Aim -
Rewrite the rows starting at the line containing "The image size is (816, 459)." and ending at the line containing "This screenshot has width=1311, height=738.", changing "Describe the element" to "Identify the element" and keeping everything else the same. Give back only those rows.

Entries provided -
------------------------------------------------------------

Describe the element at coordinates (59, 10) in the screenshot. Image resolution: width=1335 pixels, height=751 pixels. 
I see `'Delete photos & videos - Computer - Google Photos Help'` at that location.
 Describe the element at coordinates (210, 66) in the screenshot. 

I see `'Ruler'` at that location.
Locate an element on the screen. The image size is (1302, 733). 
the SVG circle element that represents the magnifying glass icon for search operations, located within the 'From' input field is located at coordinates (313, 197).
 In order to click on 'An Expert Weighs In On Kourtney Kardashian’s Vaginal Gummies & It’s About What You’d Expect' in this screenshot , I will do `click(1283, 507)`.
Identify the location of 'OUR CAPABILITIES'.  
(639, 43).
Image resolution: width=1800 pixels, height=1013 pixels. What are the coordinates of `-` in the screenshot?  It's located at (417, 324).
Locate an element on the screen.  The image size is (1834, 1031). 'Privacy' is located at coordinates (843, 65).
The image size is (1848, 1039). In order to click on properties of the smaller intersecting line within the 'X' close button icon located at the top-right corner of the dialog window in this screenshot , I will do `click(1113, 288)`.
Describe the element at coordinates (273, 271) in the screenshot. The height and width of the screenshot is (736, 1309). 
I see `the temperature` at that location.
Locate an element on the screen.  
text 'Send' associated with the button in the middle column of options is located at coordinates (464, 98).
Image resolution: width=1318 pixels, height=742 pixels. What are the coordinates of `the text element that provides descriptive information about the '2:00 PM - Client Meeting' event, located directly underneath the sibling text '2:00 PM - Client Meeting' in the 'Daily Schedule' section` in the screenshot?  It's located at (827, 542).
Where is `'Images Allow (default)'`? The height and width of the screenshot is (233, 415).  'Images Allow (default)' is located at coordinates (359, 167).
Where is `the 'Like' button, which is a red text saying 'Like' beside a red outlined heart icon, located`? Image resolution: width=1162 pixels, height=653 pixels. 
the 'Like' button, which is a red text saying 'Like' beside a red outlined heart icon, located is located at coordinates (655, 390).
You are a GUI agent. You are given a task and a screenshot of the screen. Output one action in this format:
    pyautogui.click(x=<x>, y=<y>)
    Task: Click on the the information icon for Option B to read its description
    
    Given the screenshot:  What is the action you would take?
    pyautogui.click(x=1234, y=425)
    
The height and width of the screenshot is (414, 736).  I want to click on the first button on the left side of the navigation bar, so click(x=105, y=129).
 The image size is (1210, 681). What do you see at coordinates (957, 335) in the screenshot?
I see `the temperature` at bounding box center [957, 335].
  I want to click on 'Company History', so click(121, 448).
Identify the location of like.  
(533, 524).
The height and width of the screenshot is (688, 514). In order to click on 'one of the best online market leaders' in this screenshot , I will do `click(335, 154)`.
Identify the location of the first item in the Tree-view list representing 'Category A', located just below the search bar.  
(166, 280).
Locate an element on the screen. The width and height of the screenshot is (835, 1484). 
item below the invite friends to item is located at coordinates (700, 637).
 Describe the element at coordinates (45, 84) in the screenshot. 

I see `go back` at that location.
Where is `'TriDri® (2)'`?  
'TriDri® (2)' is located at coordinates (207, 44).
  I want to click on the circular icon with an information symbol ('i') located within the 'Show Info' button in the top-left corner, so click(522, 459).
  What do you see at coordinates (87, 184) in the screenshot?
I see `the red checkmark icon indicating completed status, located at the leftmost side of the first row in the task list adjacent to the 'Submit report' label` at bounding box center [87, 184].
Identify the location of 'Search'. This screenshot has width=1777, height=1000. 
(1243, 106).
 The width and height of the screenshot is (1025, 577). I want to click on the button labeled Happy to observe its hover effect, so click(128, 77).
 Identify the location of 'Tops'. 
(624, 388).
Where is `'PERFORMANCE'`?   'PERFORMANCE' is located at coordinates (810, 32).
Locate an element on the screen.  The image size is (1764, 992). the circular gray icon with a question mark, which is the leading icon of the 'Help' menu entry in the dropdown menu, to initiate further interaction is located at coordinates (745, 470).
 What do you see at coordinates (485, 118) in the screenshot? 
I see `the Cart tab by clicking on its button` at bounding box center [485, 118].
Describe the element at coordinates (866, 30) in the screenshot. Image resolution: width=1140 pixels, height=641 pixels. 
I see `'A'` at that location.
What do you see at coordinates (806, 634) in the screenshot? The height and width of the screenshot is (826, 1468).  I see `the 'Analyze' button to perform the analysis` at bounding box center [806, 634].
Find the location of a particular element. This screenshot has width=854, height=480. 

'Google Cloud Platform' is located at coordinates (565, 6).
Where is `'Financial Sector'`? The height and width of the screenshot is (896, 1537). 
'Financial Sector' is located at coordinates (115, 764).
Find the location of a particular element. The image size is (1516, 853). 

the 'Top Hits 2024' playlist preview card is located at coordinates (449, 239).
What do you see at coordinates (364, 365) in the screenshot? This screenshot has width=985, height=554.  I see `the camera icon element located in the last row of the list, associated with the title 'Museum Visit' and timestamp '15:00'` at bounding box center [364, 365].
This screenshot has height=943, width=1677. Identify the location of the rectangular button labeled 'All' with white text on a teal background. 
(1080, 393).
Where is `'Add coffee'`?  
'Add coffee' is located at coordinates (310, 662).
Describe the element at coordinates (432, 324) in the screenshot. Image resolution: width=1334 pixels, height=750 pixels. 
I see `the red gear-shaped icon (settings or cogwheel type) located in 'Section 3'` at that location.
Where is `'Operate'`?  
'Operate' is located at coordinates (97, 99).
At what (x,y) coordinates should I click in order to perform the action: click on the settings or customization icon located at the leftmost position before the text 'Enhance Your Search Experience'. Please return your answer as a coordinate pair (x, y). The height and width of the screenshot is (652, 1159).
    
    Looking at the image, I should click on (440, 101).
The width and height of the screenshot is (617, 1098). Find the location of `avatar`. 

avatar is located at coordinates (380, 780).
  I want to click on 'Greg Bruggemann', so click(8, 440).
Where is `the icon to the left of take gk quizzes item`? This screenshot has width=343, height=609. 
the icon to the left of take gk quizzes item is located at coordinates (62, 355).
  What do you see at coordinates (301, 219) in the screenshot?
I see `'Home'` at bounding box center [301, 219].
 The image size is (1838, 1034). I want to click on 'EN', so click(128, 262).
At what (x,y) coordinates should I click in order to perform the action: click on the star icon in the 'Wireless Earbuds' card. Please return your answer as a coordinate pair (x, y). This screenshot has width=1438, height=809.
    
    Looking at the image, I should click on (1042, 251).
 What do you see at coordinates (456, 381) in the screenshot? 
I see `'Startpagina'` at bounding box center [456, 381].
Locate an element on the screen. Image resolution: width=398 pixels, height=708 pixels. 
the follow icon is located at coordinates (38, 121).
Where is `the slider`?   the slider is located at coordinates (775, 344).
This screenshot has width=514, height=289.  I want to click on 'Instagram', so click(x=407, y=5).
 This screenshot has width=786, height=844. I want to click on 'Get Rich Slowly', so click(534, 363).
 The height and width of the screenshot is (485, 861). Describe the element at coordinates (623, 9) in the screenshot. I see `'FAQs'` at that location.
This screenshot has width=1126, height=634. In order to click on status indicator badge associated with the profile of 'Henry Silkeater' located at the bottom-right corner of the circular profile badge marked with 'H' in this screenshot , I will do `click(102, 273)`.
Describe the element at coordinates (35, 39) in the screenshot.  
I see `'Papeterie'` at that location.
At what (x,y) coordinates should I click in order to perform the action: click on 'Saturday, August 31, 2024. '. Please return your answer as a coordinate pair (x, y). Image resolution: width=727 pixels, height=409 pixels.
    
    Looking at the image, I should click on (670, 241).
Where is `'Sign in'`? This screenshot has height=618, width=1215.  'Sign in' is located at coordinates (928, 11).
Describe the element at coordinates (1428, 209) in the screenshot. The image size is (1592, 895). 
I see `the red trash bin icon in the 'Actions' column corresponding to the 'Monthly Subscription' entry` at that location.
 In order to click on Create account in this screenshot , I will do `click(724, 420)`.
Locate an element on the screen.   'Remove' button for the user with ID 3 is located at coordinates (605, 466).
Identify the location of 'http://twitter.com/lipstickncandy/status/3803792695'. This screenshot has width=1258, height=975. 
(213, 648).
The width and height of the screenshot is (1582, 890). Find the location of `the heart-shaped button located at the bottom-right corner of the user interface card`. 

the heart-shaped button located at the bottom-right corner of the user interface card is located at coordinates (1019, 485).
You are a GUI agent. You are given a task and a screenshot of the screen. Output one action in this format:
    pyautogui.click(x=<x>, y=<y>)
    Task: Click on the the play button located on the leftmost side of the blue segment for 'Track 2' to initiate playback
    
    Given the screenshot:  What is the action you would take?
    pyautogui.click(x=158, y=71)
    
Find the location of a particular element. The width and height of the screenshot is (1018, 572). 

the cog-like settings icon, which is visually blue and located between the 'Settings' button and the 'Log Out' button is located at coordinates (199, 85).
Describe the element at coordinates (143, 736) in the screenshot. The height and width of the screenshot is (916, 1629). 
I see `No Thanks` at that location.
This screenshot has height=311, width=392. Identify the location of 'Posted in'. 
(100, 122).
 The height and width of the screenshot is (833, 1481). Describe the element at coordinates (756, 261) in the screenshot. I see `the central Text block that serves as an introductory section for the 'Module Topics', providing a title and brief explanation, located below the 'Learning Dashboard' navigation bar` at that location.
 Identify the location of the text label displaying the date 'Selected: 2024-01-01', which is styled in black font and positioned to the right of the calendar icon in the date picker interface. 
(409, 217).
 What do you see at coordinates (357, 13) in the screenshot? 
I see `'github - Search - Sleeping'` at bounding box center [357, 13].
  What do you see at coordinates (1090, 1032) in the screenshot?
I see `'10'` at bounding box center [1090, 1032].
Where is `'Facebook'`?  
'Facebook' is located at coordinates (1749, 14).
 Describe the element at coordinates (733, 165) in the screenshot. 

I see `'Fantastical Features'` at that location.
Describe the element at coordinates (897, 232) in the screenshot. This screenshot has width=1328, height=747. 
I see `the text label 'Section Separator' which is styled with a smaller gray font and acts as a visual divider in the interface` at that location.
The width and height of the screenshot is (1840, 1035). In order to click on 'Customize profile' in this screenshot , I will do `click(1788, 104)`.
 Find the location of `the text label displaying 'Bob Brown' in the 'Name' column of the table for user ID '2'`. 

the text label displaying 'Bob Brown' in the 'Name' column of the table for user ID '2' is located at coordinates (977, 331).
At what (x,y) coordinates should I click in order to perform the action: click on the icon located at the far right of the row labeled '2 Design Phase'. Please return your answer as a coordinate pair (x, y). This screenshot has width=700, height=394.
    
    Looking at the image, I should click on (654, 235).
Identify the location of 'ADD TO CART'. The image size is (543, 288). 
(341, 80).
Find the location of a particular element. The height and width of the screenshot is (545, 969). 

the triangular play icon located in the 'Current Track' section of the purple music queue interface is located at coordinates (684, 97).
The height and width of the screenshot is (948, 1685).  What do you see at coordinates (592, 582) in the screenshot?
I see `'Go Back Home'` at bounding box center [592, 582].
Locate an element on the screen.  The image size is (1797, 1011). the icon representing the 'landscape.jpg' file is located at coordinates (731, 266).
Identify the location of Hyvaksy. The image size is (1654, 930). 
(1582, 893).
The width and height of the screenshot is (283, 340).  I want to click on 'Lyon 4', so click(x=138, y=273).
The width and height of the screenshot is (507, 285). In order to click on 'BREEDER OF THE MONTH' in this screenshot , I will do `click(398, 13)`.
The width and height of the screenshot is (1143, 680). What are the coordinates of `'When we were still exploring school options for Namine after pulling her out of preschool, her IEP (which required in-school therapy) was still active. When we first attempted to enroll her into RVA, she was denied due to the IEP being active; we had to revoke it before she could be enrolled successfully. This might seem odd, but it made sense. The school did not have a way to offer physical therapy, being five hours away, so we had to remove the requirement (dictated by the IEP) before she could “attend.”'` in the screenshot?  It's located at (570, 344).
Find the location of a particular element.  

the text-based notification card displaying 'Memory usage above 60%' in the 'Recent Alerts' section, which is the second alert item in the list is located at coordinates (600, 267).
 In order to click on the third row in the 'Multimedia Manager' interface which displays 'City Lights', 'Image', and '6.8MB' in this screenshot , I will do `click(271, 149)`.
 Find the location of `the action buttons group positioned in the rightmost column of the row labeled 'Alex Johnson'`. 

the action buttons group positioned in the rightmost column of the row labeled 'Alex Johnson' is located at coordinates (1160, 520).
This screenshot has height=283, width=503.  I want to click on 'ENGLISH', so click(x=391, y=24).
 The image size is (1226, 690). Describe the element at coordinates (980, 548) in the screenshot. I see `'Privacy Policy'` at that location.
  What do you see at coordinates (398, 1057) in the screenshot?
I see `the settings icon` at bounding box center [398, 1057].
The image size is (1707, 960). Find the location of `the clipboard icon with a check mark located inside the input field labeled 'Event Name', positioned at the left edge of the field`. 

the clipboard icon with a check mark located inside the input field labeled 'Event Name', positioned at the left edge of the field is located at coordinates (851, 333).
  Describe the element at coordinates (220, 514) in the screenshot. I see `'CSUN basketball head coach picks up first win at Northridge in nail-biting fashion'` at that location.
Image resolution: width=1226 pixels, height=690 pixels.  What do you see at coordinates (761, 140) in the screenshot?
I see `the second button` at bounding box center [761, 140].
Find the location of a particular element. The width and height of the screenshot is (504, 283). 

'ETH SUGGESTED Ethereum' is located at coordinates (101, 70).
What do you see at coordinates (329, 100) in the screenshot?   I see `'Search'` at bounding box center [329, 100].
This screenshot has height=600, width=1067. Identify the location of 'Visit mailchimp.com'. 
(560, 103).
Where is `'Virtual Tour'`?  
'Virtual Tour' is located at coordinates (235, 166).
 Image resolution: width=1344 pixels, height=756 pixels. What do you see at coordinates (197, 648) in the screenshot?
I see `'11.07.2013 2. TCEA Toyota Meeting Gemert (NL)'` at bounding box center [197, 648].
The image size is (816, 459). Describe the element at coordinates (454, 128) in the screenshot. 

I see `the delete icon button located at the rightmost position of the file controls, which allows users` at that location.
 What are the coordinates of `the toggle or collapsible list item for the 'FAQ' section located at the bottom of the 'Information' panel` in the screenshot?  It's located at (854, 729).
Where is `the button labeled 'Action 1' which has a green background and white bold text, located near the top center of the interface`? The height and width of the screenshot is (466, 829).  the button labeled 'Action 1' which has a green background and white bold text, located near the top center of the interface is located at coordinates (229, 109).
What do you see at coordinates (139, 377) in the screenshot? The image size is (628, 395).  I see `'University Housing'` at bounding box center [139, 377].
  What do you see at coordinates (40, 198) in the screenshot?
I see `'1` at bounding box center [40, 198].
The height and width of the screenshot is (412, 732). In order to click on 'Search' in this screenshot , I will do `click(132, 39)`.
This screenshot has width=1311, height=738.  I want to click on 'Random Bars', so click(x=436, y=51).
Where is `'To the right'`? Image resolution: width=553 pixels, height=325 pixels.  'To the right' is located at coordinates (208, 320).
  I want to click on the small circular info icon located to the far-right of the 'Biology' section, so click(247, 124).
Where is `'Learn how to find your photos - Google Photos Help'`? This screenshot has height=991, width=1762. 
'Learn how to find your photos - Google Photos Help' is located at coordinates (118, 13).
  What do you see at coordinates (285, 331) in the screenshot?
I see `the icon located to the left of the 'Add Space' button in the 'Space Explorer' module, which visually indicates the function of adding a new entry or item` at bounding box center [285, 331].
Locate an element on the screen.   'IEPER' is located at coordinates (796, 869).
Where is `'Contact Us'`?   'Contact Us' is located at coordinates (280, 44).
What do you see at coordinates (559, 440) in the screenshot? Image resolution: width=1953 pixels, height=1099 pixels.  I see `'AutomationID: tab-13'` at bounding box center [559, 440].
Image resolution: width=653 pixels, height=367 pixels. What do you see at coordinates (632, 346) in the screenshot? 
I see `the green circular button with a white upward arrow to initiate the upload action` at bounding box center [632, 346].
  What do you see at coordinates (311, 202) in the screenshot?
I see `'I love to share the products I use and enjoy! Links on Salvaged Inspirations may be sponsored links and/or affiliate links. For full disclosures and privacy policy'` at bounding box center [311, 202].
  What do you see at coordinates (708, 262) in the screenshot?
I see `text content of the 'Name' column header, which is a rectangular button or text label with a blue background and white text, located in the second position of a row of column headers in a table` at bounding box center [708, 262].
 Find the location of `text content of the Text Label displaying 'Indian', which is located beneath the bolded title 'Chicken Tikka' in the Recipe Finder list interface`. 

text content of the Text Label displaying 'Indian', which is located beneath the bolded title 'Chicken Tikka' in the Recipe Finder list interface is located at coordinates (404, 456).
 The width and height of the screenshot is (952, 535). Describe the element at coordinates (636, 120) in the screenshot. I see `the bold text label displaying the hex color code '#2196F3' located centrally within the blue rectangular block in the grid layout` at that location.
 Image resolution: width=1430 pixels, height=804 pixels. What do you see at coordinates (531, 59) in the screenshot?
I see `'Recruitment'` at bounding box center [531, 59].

------------------------------------------------------------

Result -
The image size is (816, 459). Identify the element at coordinates (454, 128) in the screenshot. 

I see `the delete icon button located at the rightmost position of the file controls, which allows users` at that location.
 What are the coordinates of `the toggle or collapsible list item for the 'FAQ' section located at the bottom of the 'Information' panel` in the screenshot?  It's located at (854, 729).
Where is `the button labeled 'Action 1' which has a green background and white bold text, located near the top center of the interface`? The height and width of the screenshot is (466, 829).  the button labeled 'Action 1' which has a green background and white bold text, located near the top center of the interface is located at coordinates (229, 109).
What do you see at coordinates (139, 377) in the screenshot? The image size is (628, 395).  I see `'University Housing'` at bounding box center [139, 377].
  What do you see at coordinates (40, 198) in the screenshot?
I see `'1` at bounding box center [40, 198].
The height and width of the screenshot is (412, 732). In order to click on 'Search' in this screenshot , I will do `click(132, 39)`.
This screenshot has width=1311, height=738.  I want to click on 'Random Bars', so click(x=436, y=51).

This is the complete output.